* [WHAT YOU WILL DO] Reproduce the full Bear Creek blog post below word for word, from its headline through its final sentence.

* [DOCUMENT TEXT]
THIS WEEK AT BEAR CREEK: Shrimp, Clams?? Yes! Plus Plenty of Spring

Quite a week at Bear Creek!  It began with 3 inches of snow at  30 degrees and ended at 70 degrees and sunshine! I began the week by joining Ben and two other volunteers (Catherine Hu and Antonio Xeira) in monitoring the creatures that live in our vernal pools – the wetlands that fill in the spring and mostly or completely dry by middle or end of the summer. I’ll be sharing both my photos this week and, with his permission,  the photos of Antonio Xeira, an avid birder from Portugal and a fellow lover of the natural world.

Blog post and photos by Cam Mannino
Blog post and photos by Cam Mannino

It turns out that Bear Creek’s vernal pools are teeming with life!  And new life began to assert itself in the rest of the park, too,  as the weather warmed. The first woodland flowers thrust out of the earth,  a few more migratory birds rode in on the wind, butterflies spread their wings in the sunlight, turtles basked and swam while the frogs  sang and salamanders left floats of eggs in the vernal pools. Finally, on a perfect spring Saturday, humans appeared on the playground lawn enjoying the spring sunlight with their fellow creatures.  A lovely week.

Who Knew Bear Creek Hosted Shrimp and Clams?

Antonio and Catherine OT0002
Volunteers Catherine Hu and Antonio Xeira examine their finds from a vernal pool.

Michigan Natural Features Inventory is leading a project to map and monitor vernal pools, something never done in Michigan before. Since these wetlands dry up for part of the year, they are particularly vulnerable to being filled in. But scientists are finding that vernal pools are “biodiversity hotspots” of the forests. Late fall or early spring flooding of these pools stimulates dormant creatures to awake and others to hatch as the water level rises. The “indicator species,” the ones normally present in a vernal pool, are, among others,  wood frogs, fairy shrimp,and a variety of salamanders.  We sampled four ponds and found evidence of these species.

* [EXTRACTED RECORDS]
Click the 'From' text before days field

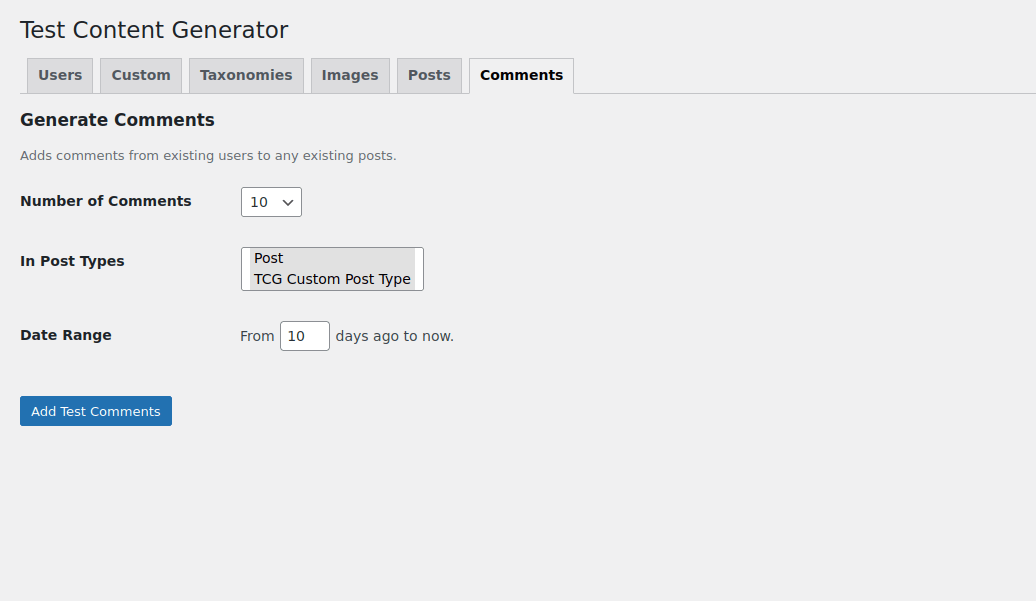[x=257, y=336]
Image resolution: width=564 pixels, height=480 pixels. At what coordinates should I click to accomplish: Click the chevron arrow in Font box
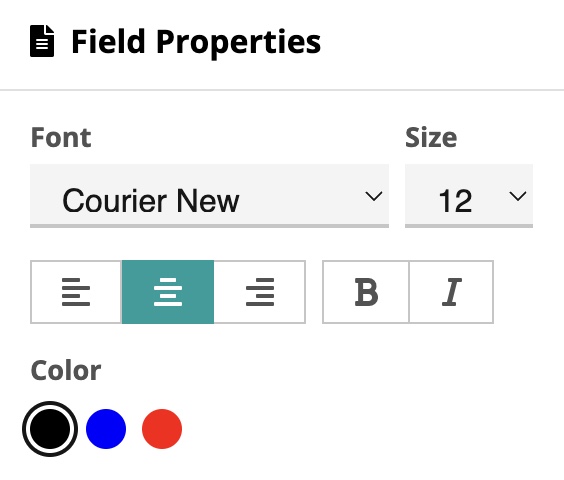[373, 196]
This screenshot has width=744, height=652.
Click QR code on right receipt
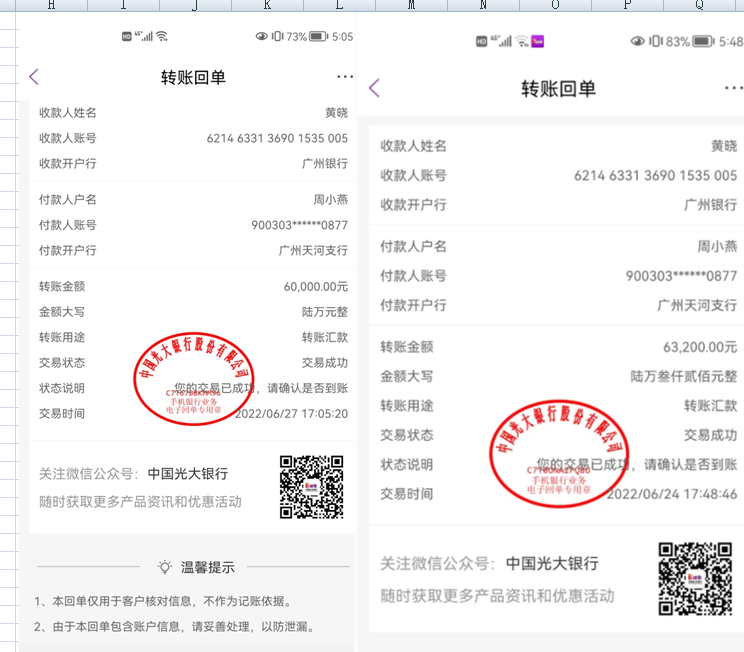695,579
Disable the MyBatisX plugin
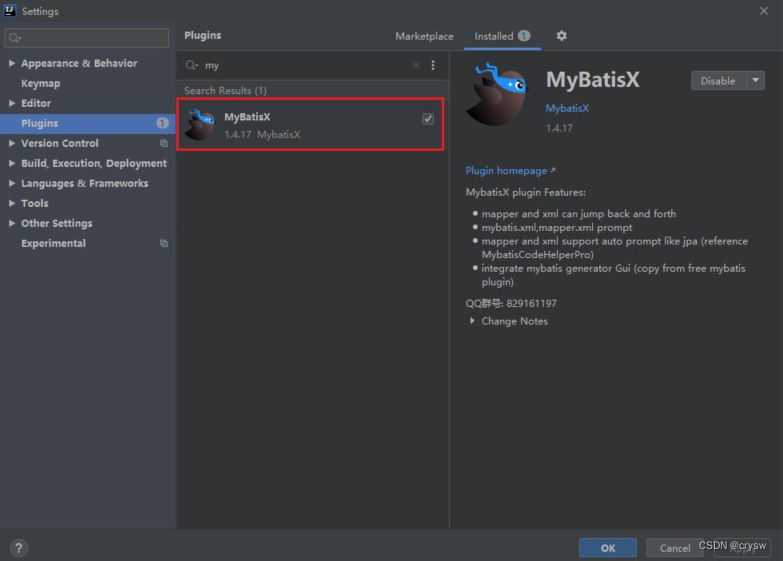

* [YOUR RESPONSE]
THIS WEEK AT BEAR CREEK: Shrimp, Clams?? Yes! Plus Plenty of Spring

Quite a week at Bear Creek!  It began with 3 inches of snow at  30 degrees and ended at 70 degrees and sunshine! I began the week by joining Ben and two other volunteers (Catherine Hu and Antonio Xeira) in monitoring the creatures that live in our vernal pools – the wetlands that fill in the spring and mostly or completely dry by middle or end of the summer. I’ll be sharing both my photos this week and, with his permission,  the photos of Antonio Xeira, an avid birder from Portugal and a fellow lover of the natural world.

Blog post and photos by Cam Mannino
Blog post and photos by Cam Mannino

It turns out that Bear Creek’s vernal pools are teeming with life!  And new life began to assert itself in the rest of the park, too,  as the weather warmed. The first woodland flowers thrust out of the earth,  a few more migratory birds rode in on the wind, butterflies spread their wings in the sunlight, turtles basked and swam while the frogs  sang and salamanders left floats of eggs in the vernal pools. Finally, on a perfect spring Saturday, humans appeared on the playground lawn enjoying the spring sunlight with their fellow creatures.  A lovely week.

Who Knew Bear Creek Hosted Shrimp and Clams?

Antonio and Catherine OT0002
Volunteers Catherine Hu and Antonio Xeira examine their finds from a vernal pool.

Michigan Natural Features Inventory is leading a project to map and monitor vernal pools, something never done in Michigan before. Since these wetlands dry up for part of the year, they are particularly vulnerable to being filled in. But scientists are finding that vernal pools are “biodiversity hotspots” of the forests. Late fall or early spring flooding of these pools stimulates dormant creatures to awake and others to hatch as the water level rises. The “indicator species,” the ones normally present in a vernal pool, are, among others,  wood frogs, fairy shrimp,and a variety of salamanders.  We sampled four ponds and found evidence of these species.